# What you are asked to do
Could you repeat the entries below word for word, leaving nothing out?

# Data section
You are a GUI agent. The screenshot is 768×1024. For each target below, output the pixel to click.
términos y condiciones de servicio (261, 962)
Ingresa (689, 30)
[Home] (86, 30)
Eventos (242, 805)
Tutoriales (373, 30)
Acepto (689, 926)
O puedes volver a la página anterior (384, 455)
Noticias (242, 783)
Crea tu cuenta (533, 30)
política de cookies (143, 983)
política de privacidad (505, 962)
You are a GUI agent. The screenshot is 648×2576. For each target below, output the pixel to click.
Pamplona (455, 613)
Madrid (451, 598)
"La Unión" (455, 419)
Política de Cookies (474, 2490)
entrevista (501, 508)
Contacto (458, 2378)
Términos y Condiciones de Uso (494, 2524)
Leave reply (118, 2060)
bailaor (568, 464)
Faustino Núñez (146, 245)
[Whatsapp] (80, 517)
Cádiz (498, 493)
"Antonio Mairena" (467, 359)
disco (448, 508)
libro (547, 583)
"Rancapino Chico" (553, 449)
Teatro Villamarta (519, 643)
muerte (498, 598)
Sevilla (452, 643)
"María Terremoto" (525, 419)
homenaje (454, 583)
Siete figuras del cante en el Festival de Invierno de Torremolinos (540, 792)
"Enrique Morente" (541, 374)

# Solution
You are a GUI agent. The screenshot is 768×1024. For each target below, output the pixel to click.
términos y condiciones de servicio (261, 962)
Ingresa (689, 30)
[Home] (86, 30)
Eventos (242, 805)
Tutoriales (373, 30)
Acepto (689, 926)
O puedes volver a la página anterior (384, 455)
Noticias (242, 783)
Crea tu cuenta (533, 30)
política de cookies (143, 983)
política de privacidad (505, 962)
You are a GUI agent. The screenshot is 648×2576. For each target below, output the pixel to click.
Pamplona (455, 613)
Madrid (451, 598)
"La Unión" (455, 419)
Política de Cookies (474, 2490)
entrevista (501, 508)
Contacto (458, 2378)
Términos y Condiciones de Uso (494, 2524)
Leave reply (118, 2060)
bailaor (568, 464)
Faustino Núñez (146, 245)
[Whatsapp] (80, 517)
Cádiz (498, 493)
"Antonio Mairena" (467, 359)
disco (448, 508)
libro (547, 583)
"Rancapino Chico" (553, 449)
Teatro Villamarta (519, 643)
muerte (498, 598)
Sevilla (452, 643)
"María Terremoto" (525, 419)
homenaje (454, 583)
Siete figuras del cante en el Festival de Invierno de Torremolinos (540, 792)
"Enrique Morente" (541, 374)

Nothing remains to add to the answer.